▶ What you should do:
Excluding pictures, reproduce word for word the lines from the one containing "Open the Nuevo elemento dropdown" through the end of the material below.

▶ Given data:

++++

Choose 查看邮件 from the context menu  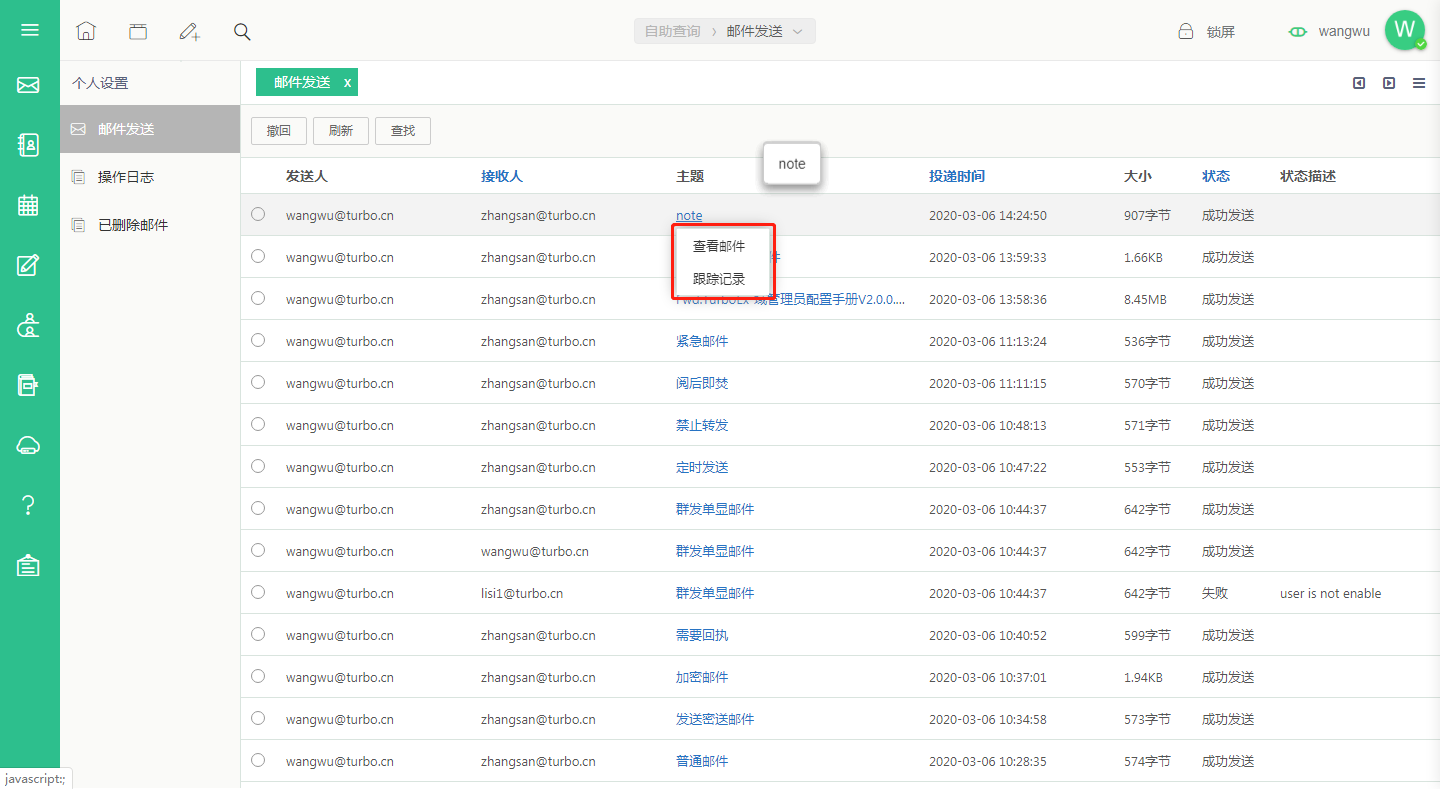719,246
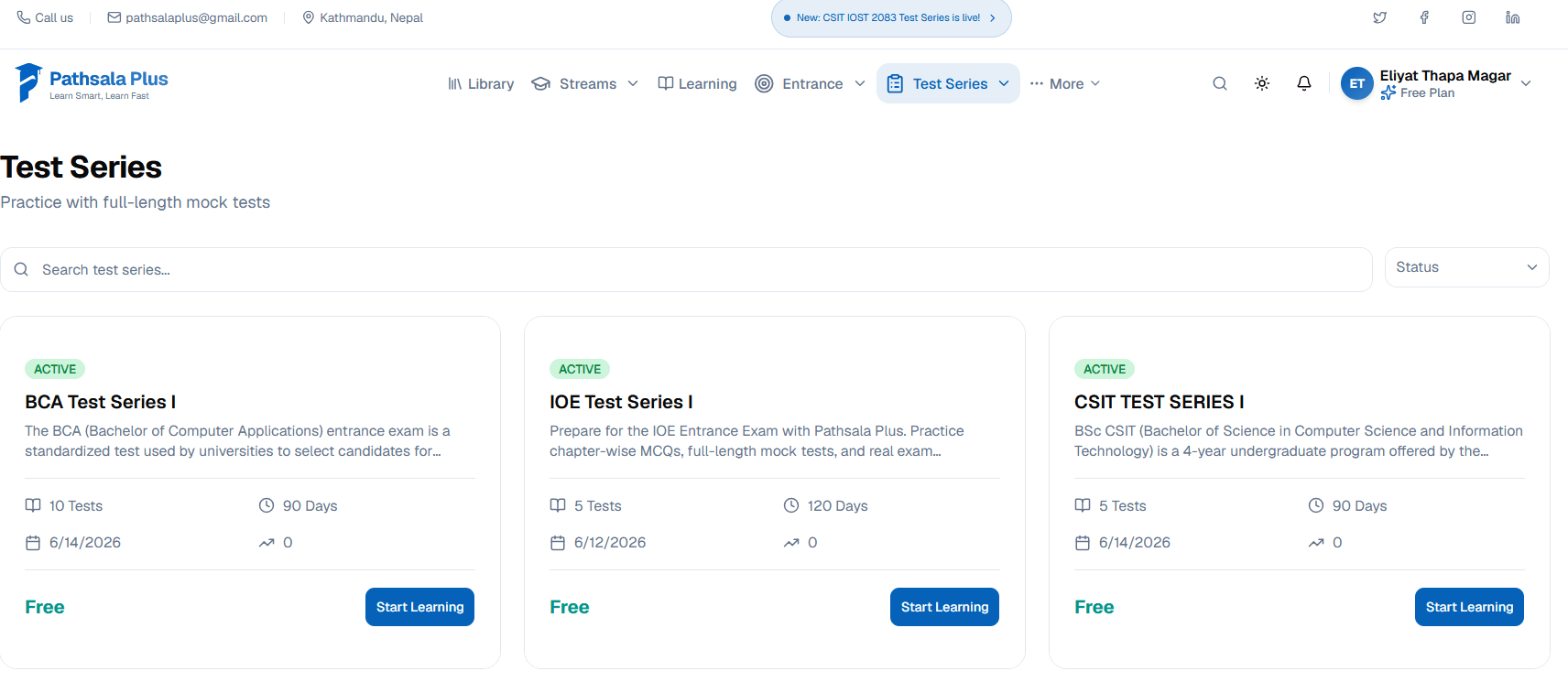Click the header search magnifier icon
Screen dimensions: 1568x682
pos(1220,83)
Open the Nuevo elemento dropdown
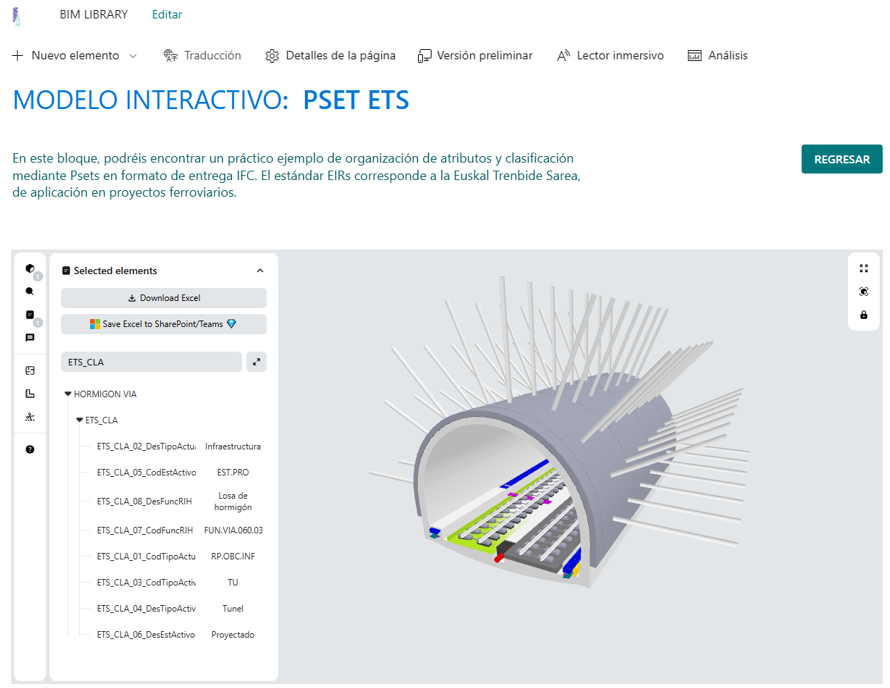 (x=74, y=56)
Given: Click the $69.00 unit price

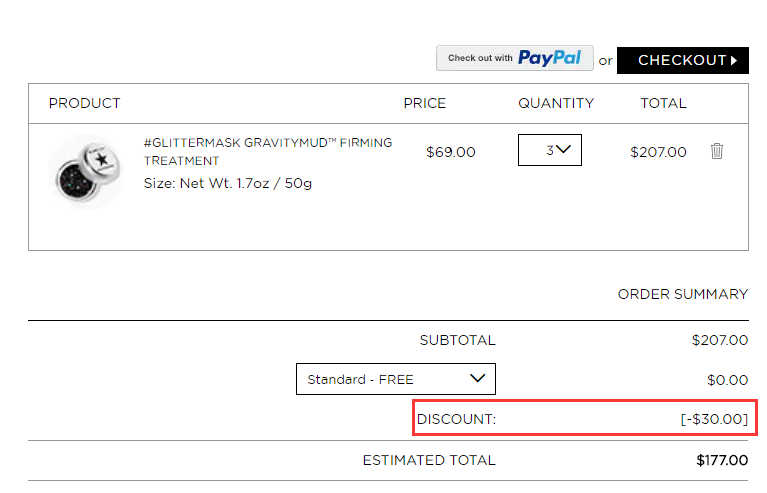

++++

▶ Solution for this problem:
Open the Nuevo elemento dropdown
 (x=74, y=56)
Given: Click the $69.00 unit price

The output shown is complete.